SKELETAL-MUSCLE PI TRANSPORT AND CELLULAR [PI] STUDIED IN L6 MYOBLASTS AND RABBIT MUSCLE-MEMBRANE VESICLES

In the rat skeletal myoblast line L6 and in a rabbit skeletal muscle sarcolemma/t-tubule vesicle preparation, [P-32]P(i) uptake was largely dependent on the transmembrane Na gradient. Na-dependent [P-32]p(i) Uptake had a hyperbolic relationship to [P(i)] and [Na], being half-maximal at 0.2-0.3 mM [P(i)] and at 25-40 mM [Na]. In vesicles the Na-dependence suggests that approx. two Na are transported with each P(i), but the inhibition of [P-32]P(i) uptake at high pH suggests that the P(i) monoanion is the transported form. Together these imply electrogenic transport and this is confirmed by the results of manipulating the vesicle membrane potential. Thus, electrogenic Na-P(i) co-transport exploits both the sodium gradient and the cell membrane potential to maintain muscle cellular [P(i)] against an unfavourable electrochemical gradient.
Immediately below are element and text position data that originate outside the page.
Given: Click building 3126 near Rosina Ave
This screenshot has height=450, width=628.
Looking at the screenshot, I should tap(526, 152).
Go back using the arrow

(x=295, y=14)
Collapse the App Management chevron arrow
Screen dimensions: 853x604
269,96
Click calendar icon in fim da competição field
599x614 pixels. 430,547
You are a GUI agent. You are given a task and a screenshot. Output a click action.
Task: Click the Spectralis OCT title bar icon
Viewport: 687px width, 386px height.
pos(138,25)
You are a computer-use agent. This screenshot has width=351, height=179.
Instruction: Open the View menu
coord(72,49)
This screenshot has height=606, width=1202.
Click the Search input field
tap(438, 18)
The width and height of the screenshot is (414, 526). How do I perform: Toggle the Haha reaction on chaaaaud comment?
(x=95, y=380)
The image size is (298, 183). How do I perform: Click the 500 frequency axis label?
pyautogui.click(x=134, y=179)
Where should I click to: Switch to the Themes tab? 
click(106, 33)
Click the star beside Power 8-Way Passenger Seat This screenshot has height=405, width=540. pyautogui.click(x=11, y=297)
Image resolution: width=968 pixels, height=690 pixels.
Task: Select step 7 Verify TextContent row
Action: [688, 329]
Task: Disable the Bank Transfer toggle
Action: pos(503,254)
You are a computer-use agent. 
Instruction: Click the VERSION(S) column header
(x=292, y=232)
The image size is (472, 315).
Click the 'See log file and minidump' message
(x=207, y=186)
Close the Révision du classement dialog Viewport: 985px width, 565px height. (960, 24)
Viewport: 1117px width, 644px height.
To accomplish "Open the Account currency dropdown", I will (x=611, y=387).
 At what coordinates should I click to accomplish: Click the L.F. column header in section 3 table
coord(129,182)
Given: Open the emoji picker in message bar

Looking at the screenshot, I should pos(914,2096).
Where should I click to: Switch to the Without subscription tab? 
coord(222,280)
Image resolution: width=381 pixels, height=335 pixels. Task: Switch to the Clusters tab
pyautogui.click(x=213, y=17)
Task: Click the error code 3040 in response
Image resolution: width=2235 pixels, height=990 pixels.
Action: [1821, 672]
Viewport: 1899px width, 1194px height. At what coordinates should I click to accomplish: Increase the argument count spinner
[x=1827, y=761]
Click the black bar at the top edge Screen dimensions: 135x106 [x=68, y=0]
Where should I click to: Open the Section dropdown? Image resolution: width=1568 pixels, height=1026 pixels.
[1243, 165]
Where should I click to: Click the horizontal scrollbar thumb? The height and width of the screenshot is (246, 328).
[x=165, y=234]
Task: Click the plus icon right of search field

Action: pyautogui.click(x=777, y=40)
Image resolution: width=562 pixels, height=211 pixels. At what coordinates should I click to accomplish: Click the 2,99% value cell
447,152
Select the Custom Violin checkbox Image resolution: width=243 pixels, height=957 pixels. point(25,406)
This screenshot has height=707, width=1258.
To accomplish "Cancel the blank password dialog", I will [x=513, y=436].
The low [P(i)] for half-maximal flux may partly explain the small effect of altered extracellular [P(i)] on cellular [P(i)]. In L6 myoblasts most P-32 was first detectable in an organic phosphate pool rather than cellular P(i), while the specific activity of cell P(i) rapidly reached 40% of that of extracellular P(i) and was stable for at least 3 h. These results are discussed in terms of the organisation of cellular phosphate metabolism.